Когда речь идет о существовании физических объектов, то мир, который мы ощущаем, нельзя рассматривать как "иллюзию", так как он скорее "открыт для наших чувств и понимания" и "представляет собой наивную правду о том, что он есть" (том I). Есть нечто в глубине нашего существа, что мы ощущаем как иное, отличное от всего остального мира. Однако и весь остальной мир в некотором роде обладает той же сущностной природой, которую мы через непосредственный внутренний опыт знаем как свою собственную.
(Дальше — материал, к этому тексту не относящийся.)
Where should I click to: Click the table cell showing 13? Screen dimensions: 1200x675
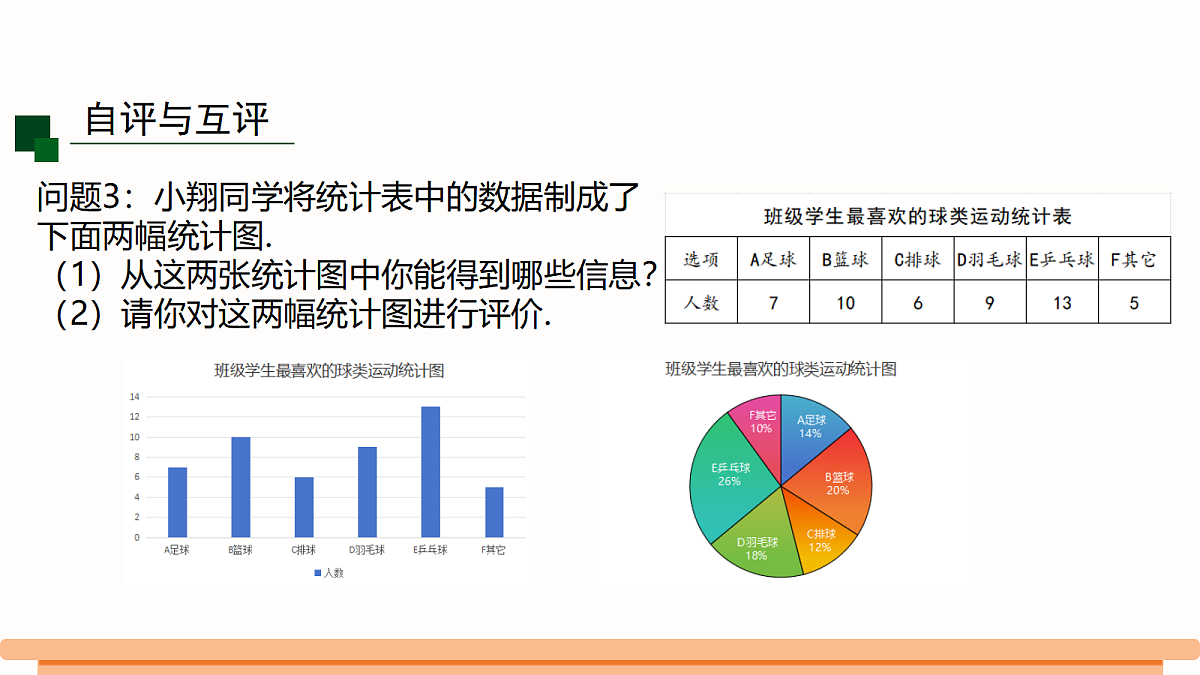pyautogui.click(x=1062, y=302)
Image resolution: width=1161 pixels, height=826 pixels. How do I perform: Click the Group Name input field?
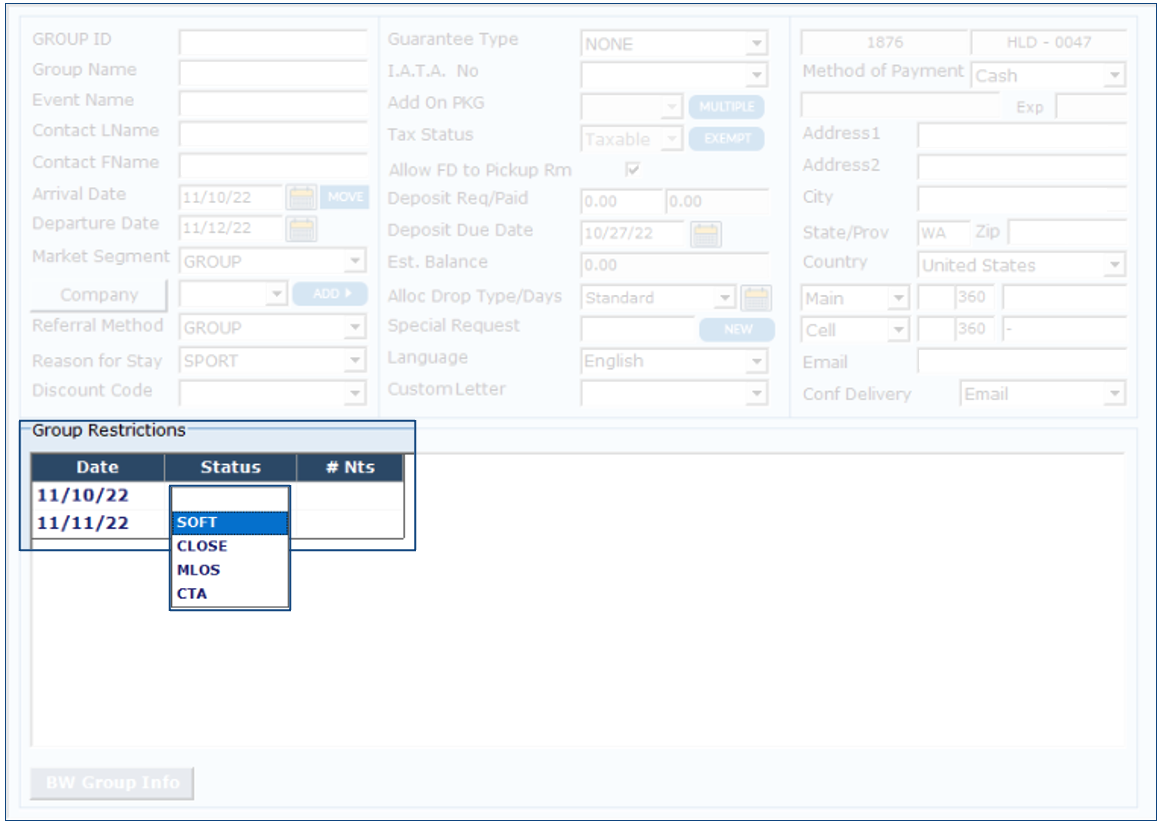click(x=273, y=73)
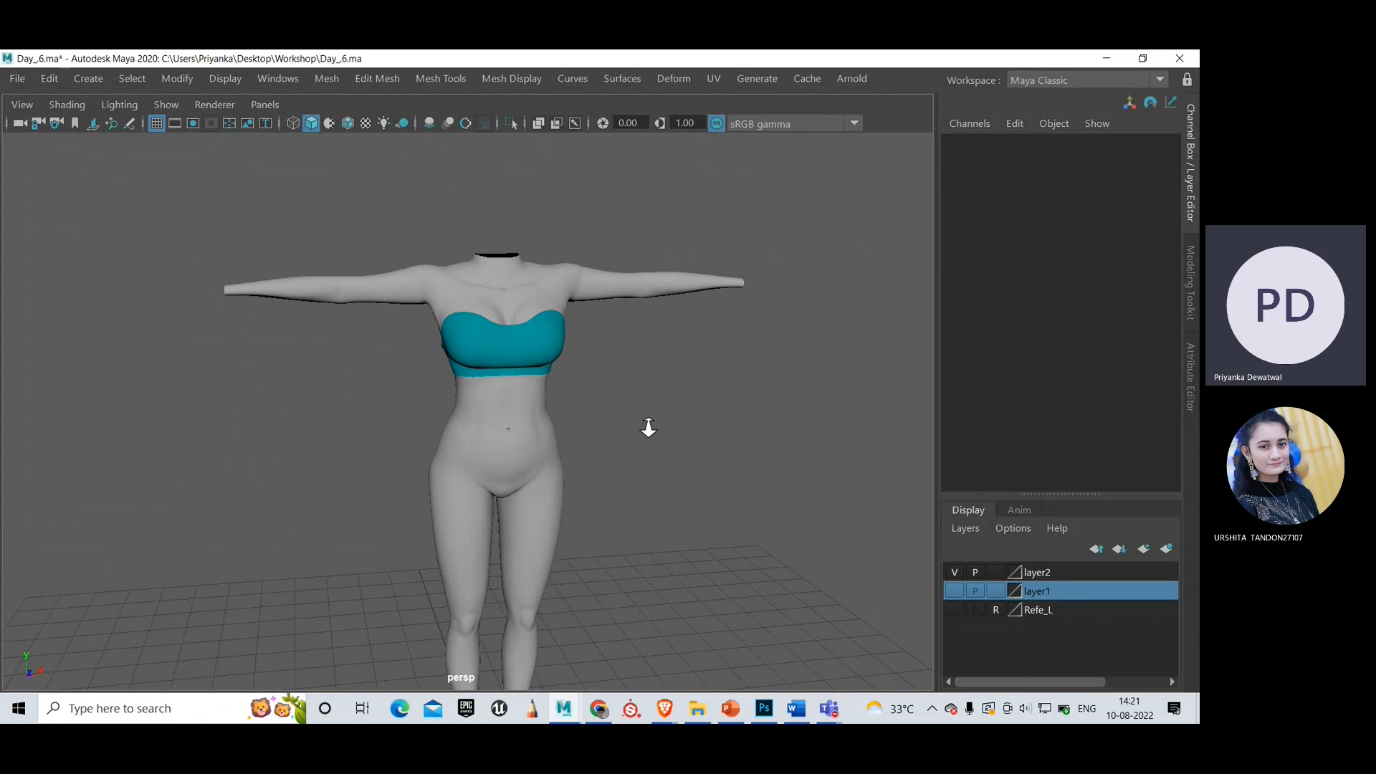Switch to the Anim layer tab
Screen dimensions: 1376x774
(x=1019, y=510)
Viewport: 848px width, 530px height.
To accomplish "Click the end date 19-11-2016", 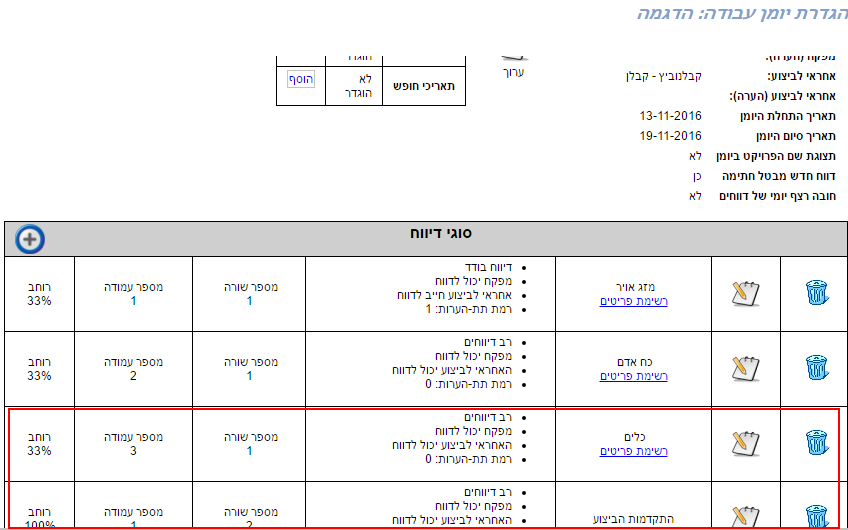I will coord(670,136).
И в этом смысле старая философская загадка может быть легко объяснена, более того, на нее легко найти ответ: каждому из нас в своем собственном случае известно, что он не только явление, но также и "воля".

78

Таким образом, обращаясь к личному опыту, как к ключу ко внутренней природе мира в целом, Шопенгауэр полагает, что он свел на нет все возражения, которые могли быть выдвинуты против доктрины Канта "вещь в себе". Во-первых, ему казалось очевидным, что любое знание о себе как о воле некоторым образом, отличается от знания о себе как о представлении. То, в чем я убежден в своем сознании, в действительности представляет собой нечто другое, нежели то, в чем я уверен, когда смотрю на свое тело и наблюдаю за его движениями, если предположить, что я имею дело с двумя различными сущностями, или двумя различными явлениями.

Однако суть в том, что когда я осознаю себя как волю, то не осознаю себя как объект; я осознаю себя как объект только в том случае, когда ощущаю себя одновременно как волю и как тело, так как мое тело является воплощением моей воли. Таким образом, рассматривать "вещь в себе" как волю не означает веру в то, что объекты, имеющие форму, аналогичны объектам, в основе которых лежит чувственное восприятие со всеми вытекающими отсюда сложностями. Ведь "воля" не обозначает никакой предмет: такие вопросы, как форма воли или ее размер, например, неуместны, и даже очевидно то, что будет абсолютно ошибочно приписывать ей единство - "она одна и едина, хотя не в том смысле, в котором мы понимаем один предмет, так как единство любого предмета может быть понято только в противопоставлении возможного множества" (том I).